2026–27 Federal Budget Analysis - Implications & Structural Ideas
- Braun Kim
- 23 minutes ago
- 4 min read

The awaiting Federal Budget has been unveiled last night and there are significant tax reforms.
My first advice to you is “Don’t Panic!”. Whilst the changes will have major implications for property investors, SMEs and family businesses, there is time to response to those changes. Also at this stage, these changes are proposed and subject to the passage of legislation.
Below is a summary of the key changes and implications to you (particularly, property issues, SMSF, Businesses & Start-ups).
Overall
Property Investors & Trusts: Significant limitations are introduced (CGT, negative-gearing and 30% new trust tax).
SMSF: Importance of utilising SMSF and your super will increase substantially.

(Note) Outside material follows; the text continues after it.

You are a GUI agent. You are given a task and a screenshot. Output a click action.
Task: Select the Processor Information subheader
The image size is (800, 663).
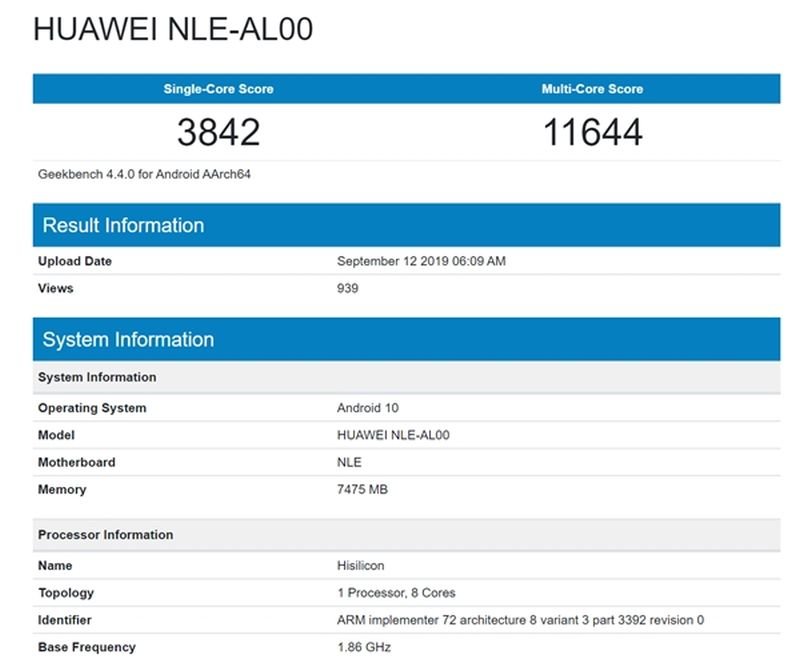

Company Structure as an investment vehicle will be re-assessed and could play an important role.
SME & Start-ups Support: Good wins for small to medium sized businesses.
Your business structure from the beginning is even more important and please obtain right advices when you start and expand your businesses.
Investors: 3 Major Pillars of Reform
Reforming Capital Gains
The current 50% CGT discount is replaced with an inflation-linked indexation mechanism from 1 July 2027. However, capital gains accrued up to 30 June 2027 will retain the 50% CGT discount.
A minimum 30% tax on net capital gains is introduced.
The effective tax rate might be lower than the current system for lower growth assets but higher for rapid-price-appreciation assets (i.e. higher capital growth properties).
Superfund and SMSF (and widely held trust) are not impacted by this.
Reforming Negative Gearing to Support New Housing Supply
From 1 July 2027, the losses from a negatively geared residential property are limited for tax deductibility and cannot be offset against wages and other income.
Budget Night Cut-Off (7:30PM AEST on 12 May 2026)
Exiting investment (i.e. contracted prior to the Budget Night Cut-Off): fully protected.
Established residential properties: New rules will apply from 1 July 2027 and tax deduction from negative-gearing is limited.
New residential properties: Exempt regardless of purchase date.
Commercial properties, shares and other non-residential assets: Also exempt.
Introducing a minimum tax (30%) on discretionary trusts
From 1 July 2028, trustees of discretionary trusts will be required to pay a 30% minimum tax on the taxable income of the trust.
The 30% minimum tax is assessed and collected at the trustee level.
Beneficiaries who are not corporate taxpayers will receive non-refundable tax credits for the minimum tax paid by the trustee
For beneficiaries with marginal rates below 30% (e.g. a spouse with income under $45,000), the excess credit is non-refundable = this is a significant loss of tax benefit.
More importantly, corporate beneficiaries (i.e. bucket companies) will not receive the non-refundable tax credits. This results in potential double tax on the trust distributions received by bucket companies.
For mitigating the significant implication of this, the Government will provide expanded rollover relief for 3 years from 1 July 2027 to assist small businesses and others that wish to restructure out of a discretionary trust into another entity.
Wins for Small to Medium Sized Businesses
$20,000 Instant Asset Write-Off is made Permanent.
Loss Carry-Back is permanently reintroduced. From 1 July 2026, companies with turnover under $1B will permanently be able to carry back losses to claim a refund of tax paid in the prior two income years. The refund is capped by the company's franking account balance.
Start-up Loss Refundability is introduced. From 2028–29, start-ups in their first two years of operation with turnover under $10 million will be eligible for a refundable tax offset equal to the value of FBT and PAYG withholding paid on employee wages. This provides working capital for early-stage businesses to fund growth.
Structuring Ideas
Rise of SMSFs: The budget reforms carved out SMSFs from the new CGT and negative-gearing restrictions. Coupled with limited loan borrowing capacity at individual levels (after 1 x main residence), SMSFs will become an even more powerful vehicle for property and long-term investment.
Investment & Business Structure: For many high-income investors and business owners, the "Trust to Bucket Company" strategy is under threat. Moving toward a pure Company Structure or mixing Company & Trust Structure for new investments or business operations could be a more tax-efficient path.
Review Existing Trusts: With the 2027 rollover relief on the horizon, now is the time to assess whether your discretionary trust still serves your family's long-term wealth goals.
Disclaimer
This content is intended as a general guide for GOOD PEOPLE ACCOUNTING SERVICES clients. The information is general in nature and does not take into account your personal situation. You should consider whether the information is appropriate to your needs, and where appropriate, seek professional advice. Although every effort has been made to verify the accuracy of the information contained above, GOOD PEOPLE ACCOUNTING SERVICES disclaim all liability (except for any liability which by law cannot be excluded), for any error, inaccuracy in, or omission from the information contained on this website or any loss or damage suffered by any person directly or indirectly through relying on this information.